Department of Medical Oncology, St Vincent's University Hospital, Dublin, Ireland.
Carcinogenesis. 2011 Apr;32(4):445-51. doi: 10.1093/carcin/bgq280. Epub 2010 Dec 24.
To conduct a systematic review of the role that the hedgehog signaling pathway has in pancreatic cancer tumorigenesis.
PubMed search (2000-2010) and literature based references.
Firstly, in 2009 a genetic analysis of pancreatic cancers found that a core set of 12 cellular signaling pathways including hedgehog were genetically altered in 67-100% of cases. Secondly, in vitro and in vivo studies of treatment with cyclopamine (a naturally occurring antagonist of the hedgehog signaling pathway component; Smoothened) has shown that inhibition of hedgehog can abrogate pancreatic cancer metastasis. Thirdly, experimental evidence has demonstrated that sonic hedgehog (Shh) is correlated with desmoplasia in pancreatic cancer. This is important because targeting the Shh pathway potentially may facilitate chemotherapeutic drug delivery as pancreatic cancers tend to have a dense fibrotic stroma that extrinsically compresses the tumor vasculature leading to a hypoperfusing intratumoral circulation. It is probable that patients with locally advanced pancreatic cancer will derive the greatest benefit from treatment with Smoothened antagonists. Fourthly, it has been found that ligand dependent activation by hedgehog occurs in the tumor stromal microenvironment in pancreatic cancer, a paracrine effect on tumorigenesis. Finally, in pancreatic cancer, cells with the CD44+CD24+ESA+ immunophenotype select a population enriched for cancer initiating stem cells. Shh is increased 46-fold in CD44+CD24+ESA+ cells compared with normal pancreatic epithelial cells. Medications that destruct pancreatic cancer initiating stem cells are a potentially novel strategy in cancer treatment.

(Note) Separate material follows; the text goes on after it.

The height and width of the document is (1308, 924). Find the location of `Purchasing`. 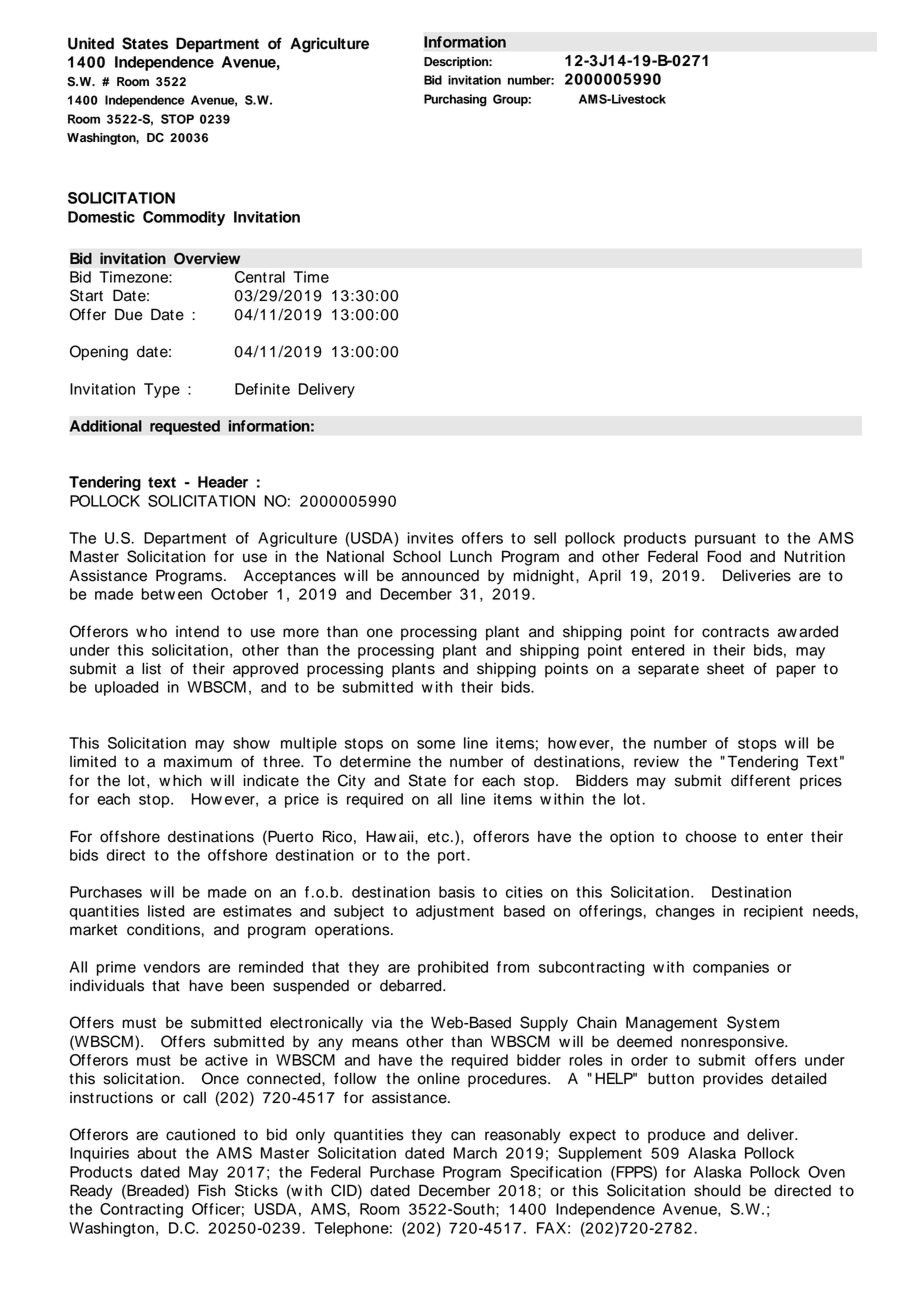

Aberrant hedgehog signaling occurs in pancreatic cancer tumorigenesis and therapeutics that target the transmembrane receptor Smoothened abrogate hedgehog signaling and may improve the outcomes of patients with pancreatic cancer.
系统综述 hedgehog 信号通路在胰腺癌发生中的作用。
检索 PubMed(2000-2010 年)和基于文献的参考文献。
首先,2009 年一项对胰腺癌的遗传分析发现,包括 hedgehog 在内的 12 种核心细胞信号通路在 67-100%的病例中发生了遗传改变。其次,用环巴胺(hedgehog 信号通路成分 smoothened 的天然拮抗剂)进行的体外和体内治疗研究表明,抑制 hedgehog 可以阻断胰腺癌的转移。第三,实验证据表明, sonic hedgehog(Shh)与胰腺癌中的间质增生有关。这一点很重要,因为靶向 Shh 途径可能有助于化疗药物的传递,因为胰腺癌往往有致密的纤维性基质,从外部压迫肿瘤血管,导致肿瘤内循环低灌注。局部晚期胰腺癌患者可能从 smoothened 拮抗剂治疗中获益最大。第四,研究发现 hedgehog 通过配体依赖性激活发生在胰腺癌的肿瘤基质微环境中,这是一种对肿瘤发生的旁分泌效应。最后,在胰腺癌中,具有 CD44+CD24+ESA+免疫表型的细胞选择富含癌症起始干细胞的群体。与正常胰腺上皮细胞相比,CD44+CD24+ESA+细胞中的 Shh 增加了 46 倍。破坏胰腺癌起始干细胞的药物是癌症治疗的一种潜在新策略。
异常的 hedgehog 信号发生在胰腺癌的发生中,靶向跨膜受体 smoothened 的治疗方法可以阻断 hedgehog 信号,并可能改善胰腺癌患者的预后。